What to work on:
Starting at the line that contains "Identify the location of text" and stopping after the line that contains "(724, 614).", give those lines from the entries below as a Markdown table with the columns Row and Text. Number each row and leave out blank lines.

Data excerpts:
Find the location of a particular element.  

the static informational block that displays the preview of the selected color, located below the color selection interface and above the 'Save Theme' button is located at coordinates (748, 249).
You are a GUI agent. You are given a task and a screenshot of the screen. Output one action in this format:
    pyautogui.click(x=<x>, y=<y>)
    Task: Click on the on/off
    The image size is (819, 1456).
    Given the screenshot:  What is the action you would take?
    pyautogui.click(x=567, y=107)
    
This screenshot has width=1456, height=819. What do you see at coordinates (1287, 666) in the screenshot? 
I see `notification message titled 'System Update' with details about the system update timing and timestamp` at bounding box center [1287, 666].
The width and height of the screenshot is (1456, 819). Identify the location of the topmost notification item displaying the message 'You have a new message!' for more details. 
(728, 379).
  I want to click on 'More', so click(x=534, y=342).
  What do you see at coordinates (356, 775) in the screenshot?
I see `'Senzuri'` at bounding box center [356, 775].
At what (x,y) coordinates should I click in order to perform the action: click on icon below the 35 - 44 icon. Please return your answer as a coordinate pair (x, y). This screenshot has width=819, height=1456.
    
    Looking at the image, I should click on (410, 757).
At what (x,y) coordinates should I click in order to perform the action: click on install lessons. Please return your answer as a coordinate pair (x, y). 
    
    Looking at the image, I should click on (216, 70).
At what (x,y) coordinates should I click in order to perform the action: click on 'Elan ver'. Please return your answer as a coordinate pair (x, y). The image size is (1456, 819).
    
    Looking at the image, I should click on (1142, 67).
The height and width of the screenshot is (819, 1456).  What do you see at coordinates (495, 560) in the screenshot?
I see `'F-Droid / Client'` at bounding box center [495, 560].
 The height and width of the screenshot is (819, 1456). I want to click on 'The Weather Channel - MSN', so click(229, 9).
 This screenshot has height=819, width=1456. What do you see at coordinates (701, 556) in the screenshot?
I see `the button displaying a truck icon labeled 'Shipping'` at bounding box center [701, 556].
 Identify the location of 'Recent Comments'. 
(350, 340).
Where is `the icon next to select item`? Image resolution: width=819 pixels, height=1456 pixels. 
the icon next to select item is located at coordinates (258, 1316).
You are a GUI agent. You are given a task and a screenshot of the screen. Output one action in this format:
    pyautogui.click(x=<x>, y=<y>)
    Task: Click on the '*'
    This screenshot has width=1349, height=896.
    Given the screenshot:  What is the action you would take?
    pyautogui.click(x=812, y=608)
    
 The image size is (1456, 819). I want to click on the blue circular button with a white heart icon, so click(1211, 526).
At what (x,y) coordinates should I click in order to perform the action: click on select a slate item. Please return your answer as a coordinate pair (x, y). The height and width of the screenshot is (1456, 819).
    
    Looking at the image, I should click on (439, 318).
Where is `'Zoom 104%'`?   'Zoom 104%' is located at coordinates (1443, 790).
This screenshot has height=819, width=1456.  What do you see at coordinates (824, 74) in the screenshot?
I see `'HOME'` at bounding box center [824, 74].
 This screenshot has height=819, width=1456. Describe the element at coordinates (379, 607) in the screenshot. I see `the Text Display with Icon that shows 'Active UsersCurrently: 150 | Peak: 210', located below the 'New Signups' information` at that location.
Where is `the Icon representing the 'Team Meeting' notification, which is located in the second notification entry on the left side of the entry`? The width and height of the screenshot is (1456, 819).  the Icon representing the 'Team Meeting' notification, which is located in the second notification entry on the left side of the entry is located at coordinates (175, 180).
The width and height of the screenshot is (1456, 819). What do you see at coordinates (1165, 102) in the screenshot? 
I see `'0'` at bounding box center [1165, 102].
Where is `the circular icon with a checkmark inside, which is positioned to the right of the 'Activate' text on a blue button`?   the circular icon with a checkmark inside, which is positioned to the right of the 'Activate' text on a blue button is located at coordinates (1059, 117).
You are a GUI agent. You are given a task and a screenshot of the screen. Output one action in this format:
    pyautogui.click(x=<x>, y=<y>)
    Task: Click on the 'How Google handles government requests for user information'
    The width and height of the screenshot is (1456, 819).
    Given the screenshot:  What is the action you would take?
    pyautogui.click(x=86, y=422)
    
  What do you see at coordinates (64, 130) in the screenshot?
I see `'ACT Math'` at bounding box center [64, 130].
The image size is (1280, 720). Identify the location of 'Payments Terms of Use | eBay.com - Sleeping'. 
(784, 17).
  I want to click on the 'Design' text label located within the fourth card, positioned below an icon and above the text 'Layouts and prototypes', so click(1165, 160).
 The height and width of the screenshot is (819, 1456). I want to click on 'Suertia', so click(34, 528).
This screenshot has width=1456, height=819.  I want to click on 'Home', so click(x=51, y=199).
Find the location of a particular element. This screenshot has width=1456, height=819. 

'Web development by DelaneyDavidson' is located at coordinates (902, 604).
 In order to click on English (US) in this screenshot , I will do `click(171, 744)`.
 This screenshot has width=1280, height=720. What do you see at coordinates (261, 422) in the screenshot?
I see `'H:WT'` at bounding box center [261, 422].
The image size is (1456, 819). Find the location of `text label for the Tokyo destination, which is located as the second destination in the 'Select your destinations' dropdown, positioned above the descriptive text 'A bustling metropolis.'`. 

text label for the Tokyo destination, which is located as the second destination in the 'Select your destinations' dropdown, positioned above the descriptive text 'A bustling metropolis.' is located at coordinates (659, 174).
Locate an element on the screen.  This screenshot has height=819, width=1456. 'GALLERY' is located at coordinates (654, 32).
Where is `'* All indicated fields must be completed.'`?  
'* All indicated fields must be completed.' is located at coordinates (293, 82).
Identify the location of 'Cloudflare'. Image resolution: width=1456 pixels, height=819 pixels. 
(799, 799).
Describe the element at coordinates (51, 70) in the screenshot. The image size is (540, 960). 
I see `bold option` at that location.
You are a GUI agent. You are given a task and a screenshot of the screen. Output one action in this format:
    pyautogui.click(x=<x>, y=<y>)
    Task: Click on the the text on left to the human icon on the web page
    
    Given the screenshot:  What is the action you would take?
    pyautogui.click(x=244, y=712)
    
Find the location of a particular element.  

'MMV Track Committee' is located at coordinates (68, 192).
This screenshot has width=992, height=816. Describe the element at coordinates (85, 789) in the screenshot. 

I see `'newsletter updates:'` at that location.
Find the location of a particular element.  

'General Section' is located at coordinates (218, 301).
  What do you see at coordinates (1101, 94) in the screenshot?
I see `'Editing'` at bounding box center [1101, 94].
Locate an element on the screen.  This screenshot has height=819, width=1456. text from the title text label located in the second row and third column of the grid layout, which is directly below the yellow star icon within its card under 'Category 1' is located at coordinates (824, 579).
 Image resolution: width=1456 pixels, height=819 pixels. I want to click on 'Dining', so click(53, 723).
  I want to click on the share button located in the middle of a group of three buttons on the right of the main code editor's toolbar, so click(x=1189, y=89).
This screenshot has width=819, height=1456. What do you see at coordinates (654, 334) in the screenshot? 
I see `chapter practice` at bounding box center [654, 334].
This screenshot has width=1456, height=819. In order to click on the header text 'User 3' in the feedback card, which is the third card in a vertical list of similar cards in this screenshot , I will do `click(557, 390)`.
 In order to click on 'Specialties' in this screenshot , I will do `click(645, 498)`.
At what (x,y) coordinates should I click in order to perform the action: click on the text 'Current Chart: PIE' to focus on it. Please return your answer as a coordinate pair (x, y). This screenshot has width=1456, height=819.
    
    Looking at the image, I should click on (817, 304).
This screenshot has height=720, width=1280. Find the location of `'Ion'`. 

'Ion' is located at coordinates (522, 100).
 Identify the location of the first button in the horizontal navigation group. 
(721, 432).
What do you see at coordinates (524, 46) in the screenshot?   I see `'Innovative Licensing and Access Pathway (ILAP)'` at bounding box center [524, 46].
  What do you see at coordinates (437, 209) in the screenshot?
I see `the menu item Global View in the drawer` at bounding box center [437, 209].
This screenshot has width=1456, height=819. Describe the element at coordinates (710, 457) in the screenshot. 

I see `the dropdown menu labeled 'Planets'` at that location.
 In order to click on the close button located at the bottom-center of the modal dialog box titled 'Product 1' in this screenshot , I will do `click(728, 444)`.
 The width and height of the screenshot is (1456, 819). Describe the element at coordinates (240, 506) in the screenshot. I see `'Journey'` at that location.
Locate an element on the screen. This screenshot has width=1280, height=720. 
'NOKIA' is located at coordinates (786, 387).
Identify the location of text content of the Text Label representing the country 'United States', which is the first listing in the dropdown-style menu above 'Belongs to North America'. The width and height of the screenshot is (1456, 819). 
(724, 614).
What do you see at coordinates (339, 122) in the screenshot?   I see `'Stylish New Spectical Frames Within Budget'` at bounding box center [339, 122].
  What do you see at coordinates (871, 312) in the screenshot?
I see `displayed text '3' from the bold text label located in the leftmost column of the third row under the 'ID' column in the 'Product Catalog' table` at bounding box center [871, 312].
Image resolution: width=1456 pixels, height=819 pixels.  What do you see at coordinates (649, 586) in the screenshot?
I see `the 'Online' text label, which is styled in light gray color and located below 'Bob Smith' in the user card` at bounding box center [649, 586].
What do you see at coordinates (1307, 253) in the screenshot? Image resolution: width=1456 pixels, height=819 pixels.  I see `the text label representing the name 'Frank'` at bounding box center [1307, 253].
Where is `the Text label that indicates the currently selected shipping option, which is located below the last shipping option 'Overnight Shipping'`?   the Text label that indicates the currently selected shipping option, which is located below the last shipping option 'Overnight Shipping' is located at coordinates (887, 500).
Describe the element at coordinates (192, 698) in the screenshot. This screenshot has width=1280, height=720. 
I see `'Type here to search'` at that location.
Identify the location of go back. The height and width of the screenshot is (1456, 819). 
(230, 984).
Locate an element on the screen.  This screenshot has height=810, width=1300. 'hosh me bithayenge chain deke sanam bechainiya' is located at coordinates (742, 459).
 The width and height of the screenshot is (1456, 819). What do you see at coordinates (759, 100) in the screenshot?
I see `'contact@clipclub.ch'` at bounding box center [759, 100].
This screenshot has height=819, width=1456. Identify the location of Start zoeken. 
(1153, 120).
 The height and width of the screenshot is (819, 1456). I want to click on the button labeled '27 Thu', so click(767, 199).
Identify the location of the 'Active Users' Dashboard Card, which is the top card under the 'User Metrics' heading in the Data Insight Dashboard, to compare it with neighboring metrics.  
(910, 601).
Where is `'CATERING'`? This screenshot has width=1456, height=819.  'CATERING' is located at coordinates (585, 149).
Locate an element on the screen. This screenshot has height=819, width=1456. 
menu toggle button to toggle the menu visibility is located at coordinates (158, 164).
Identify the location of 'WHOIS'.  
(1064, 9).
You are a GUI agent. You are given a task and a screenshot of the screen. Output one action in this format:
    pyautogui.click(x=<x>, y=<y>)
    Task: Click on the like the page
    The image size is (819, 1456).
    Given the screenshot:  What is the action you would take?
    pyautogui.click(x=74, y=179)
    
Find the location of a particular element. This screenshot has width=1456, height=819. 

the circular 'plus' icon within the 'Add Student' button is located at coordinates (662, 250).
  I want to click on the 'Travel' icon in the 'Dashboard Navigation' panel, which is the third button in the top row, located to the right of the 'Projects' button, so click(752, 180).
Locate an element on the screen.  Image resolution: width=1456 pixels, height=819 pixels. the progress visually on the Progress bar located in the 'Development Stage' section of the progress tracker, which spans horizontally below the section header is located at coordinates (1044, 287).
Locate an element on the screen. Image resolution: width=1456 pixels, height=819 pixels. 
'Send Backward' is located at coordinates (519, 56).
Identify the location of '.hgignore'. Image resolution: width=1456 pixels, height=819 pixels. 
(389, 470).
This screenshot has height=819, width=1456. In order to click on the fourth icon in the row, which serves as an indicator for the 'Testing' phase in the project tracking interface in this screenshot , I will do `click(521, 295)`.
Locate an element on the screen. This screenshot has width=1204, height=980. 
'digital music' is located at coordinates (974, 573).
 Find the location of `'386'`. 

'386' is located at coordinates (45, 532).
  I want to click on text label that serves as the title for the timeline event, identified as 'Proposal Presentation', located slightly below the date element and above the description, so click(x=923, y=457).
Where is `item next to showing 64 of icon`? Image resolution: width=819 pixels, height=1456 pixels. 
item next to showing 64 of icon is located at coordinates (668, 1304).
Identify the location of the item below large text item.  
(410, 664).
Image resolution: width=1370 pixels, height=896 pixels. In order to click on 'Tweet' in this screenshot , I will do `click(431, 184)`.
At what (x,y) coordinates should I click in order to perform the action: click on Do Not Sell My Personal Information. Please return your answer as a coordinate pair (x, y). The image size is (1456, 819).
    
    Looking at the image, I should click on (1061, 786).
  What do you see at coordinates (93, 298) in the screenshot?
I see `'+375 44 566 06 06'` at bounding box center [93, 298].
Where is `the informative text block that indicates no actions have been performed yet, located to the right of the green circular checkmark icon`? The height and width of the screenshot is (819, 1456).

Solution for this problem:
| Row | Text |
|---|---|
| 1 | Identify the location of text content of the Text Label representing the country 'United States', which is the first listing in the dropdown-style menu above 'Belongs to North America'. The width and height of the screenshot is (1456, 819).  |
| 2 | (724, 614). |